SUPPLIED MATERIAL Start Marker
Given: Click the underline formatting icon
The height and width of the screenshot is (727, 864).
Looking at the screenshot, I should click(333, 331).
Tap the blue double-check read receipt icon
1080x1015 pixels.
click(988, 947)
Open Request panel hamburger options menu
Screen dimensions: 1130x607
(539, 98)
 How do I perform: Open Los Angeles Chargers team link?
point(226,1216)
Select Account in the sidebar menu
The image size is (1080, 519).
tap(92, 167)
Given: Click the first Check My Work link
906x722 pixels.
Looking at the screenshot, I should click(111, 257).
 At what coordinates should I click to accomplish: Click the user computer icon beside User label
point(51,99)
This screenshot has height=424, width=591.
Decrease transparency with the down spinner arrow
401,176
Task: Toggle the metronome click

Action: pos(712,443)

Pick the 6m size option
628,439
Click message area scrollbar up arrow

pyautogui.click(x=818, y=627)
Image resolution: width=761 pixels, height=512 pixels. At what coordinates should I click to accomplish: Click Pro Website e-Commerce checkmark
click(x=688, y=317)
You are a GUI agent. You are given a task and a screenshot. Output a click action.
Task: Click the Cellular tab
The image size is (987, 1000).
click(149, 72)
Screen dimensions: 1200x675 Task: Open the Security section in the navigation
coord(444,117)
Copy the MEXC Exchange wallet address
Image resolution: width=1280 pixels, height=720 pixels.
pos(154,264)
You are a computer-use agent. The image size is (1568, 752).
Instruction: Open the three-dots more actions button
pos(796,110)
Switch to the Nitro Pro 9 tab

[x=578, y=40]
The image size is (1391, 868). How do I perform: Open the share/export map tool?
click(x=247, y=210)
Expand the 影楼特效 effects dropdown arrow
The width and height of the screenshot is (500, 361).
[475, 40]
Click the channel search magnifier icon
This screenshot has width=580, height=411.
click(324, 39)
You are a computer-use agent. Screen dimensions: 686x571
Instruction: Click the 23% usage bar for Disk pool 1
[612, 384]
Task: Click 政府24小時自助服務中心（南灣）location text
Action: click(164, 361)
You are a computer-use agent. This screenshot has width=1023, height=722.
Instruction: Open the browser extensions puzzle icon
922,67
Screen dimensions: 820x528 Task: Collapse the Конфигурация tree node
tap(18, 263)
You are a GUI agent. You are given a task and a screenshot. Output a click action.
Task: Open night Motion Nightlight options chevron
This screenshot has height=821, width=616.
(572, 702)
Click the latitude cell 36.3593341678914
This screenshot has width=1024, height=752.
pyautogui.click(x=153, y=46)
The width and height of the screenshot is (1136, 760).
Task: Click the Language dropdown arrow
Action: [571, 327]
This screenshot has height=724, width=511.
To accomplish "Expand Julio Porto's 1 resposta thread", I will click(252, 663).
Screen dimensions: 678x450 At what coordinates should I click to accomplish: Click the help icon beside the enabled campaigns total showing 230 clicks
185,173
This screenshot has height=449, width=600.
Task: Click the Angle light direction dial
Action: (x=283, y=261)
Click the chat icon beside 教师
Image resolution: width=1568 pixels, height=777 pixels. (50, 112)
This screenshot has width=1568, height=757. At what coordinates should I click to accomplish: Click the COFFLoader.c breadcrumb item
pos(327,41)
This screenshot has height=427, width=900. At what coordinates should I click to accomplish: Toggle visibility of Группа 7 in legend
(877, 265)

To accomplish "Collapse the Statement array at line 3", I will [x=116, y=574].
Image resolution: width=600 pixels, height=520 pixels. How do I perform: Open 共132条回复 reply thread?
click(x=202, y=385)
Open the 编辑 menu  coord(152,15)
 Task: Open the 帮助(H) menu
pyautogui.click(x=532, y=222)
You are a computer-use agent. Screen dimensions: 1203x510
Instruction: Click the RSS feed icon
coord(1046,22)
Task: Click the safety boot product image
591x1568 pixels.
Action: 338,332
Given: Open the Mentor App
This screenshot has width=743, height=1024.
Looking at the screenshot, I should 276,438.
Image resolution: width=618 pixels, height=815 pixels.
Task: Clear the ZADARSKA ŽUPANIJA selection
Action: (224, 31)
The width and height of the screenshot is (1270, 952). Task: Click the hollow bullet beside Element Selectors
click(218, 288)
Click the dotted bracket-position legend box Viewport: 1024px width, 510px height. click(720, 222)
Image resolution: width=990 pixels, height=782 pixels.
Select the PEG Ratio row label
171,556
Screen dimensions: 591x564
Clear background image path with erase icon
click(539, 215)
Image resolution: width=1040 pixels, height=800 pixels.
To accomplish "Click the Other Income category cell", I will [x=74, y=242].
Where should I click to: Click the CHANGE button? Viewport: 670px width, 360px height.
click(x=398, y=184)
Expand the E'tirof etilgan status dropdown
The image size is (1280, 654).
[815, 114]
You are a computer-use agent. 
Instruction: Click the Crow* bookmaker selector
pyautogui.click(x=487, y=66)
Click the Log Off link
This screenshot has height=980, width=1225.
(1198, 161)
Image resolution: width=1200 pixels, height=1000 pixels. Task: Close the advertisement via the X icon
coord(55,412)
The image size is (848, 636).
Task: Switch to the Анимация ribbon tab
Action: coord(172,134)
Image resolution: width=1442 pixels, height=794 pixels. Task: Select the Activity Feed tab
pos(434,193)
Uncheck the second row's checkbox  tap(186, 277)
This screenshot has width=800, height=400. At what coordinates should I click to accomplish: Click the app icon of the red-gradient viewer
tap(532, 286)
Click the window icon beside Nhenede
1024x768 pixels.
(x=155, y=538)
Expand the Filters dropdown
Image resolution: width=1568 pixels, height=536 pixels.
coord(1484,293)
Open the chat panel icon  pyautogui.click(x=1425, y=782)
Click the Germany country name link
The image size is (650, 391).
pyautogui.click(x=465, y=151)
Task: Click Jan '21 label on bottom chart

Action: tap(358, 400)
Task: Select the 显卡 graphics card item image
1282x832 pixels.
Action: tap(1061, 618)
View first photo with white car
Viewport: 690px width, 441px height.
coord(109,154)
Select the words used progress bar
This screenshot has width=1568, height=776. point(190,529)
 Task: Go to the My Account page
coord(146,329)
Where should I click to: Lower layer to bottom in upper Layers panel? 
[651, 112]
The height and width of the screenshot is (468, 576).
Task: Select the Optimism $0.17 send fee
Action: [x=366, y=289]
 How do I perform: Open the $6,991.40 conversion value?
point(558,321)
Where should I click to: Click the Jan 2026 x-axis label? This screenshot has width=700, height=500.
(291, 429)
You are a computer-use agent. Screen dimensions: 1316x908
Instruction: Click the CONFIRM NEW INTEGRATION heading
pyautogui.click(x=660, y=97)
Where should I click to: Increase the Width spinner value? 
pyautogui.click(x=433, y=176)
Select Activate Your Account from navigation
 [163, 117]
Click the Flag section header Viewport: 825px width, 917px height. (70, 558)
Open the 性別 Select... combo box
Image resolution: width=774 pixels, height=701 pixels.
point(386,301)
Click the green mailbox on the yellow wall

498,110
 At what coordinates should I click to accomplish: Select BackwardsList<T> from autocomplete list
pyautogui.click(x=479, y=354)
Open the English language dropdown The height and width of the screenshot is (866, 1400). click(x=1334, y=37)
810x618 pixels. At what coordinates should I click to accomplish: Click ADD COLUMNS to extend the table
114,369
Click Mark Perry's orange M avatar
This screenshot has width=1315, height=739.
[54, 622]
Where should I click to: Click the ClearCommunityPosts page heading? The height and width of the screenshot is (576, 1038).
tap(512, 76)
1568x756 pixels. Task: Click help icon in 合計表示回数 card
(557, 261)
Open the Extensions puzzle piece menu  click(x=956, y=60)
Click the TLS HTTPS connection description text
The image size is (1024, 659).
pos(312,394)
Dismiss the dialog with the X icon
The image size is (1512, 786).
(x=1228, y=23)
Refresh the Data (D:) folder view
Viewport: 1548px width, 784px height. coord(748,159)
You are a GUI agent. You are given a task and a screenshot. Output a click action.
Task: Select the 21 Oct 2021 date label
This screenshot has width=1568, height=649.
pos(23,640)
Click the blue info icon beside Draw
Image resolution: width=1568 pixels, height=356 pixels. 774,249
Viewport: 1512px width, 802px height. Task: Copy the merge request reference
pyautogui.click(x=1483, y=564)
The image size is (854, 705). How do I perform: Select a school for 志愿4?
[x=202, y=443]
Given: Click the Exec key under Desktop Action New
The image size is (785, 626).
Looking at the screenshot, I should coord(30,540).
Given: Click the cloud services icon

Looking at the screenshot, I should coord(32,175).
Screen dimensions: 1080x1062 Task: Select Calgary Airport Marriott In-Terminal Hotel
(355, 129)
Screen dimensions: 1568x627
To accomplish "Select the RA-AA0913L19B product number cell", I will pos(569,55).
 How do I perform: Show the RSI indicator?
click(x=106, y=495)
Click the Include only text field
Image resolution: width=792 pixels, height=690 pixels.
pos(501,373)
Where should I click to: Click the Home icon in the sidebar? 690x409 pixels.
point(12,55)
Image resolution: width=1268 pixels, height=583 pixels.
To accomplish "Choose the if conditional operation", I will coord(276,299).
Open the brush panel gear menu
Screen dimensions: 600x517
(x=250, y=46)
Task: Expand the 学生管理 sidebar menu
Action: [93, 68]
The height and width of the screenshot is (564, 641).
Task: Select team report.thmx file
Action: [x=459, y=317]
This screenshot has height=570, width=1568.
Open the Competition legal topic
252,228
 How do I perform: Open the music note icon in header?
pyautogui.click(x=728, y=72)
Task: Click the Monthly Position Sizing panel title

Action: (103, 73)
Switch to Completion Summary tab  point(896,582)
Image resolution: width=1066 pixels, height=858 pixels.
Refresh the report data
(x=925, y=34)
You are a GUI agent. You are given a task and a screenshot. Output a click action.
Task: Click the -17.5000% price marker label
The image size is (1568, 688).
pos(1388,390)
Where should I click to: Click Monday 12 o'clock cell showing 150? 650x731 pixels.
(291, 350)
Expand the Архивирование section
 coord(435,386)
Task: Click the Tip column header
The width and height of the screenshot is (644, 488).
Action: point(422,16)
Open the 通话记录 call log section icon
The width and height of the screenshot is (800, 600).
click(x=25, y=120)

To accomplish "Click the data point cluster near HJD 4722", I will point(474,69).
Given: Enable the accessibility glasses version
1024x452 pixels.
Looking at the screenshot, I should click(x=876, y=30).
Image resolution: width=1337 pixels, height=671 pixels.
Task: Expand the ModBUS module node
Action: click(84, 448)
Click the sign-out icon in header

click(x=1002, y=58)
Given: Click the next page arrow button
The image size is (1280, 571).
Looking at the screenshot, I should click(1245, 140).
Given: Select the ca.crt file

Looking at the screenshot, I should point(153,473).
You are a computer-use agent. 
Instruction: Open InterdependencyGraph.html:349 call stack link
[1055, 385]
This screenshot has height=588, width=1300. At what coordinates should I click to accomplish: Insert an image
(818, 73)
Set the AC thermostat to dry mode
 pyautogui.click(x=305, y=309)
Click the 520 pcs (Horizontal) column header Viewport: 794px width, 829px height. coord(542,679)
SUPPLIED MATERIAL End Marker
[PROBLEM DESCRIPTION]
Please give again the lines above between the line holding "Image resolution: width=1066" and the line holding "Task: Click the Tip column header", inclusive, exactly as they are and with nothing added.

[EXERCISE RESULT]
Image resolution: width=1066 pixels, height=858 pixels.
Refresh the report data
(x=925, y=34)
You are a GUI agent. You are given a task and a screenshot. Output a click action.
Task: Click the -17.5000% price marker label
The image size is (1568, 688).
pos(1388,390)
Where should I click to: Click Monday 12 o'clock cell showing 150? 650x731 pixels.
(291, 350)
Expand the Архивирование section
 coord(435,386)
Task: Click the Tip column header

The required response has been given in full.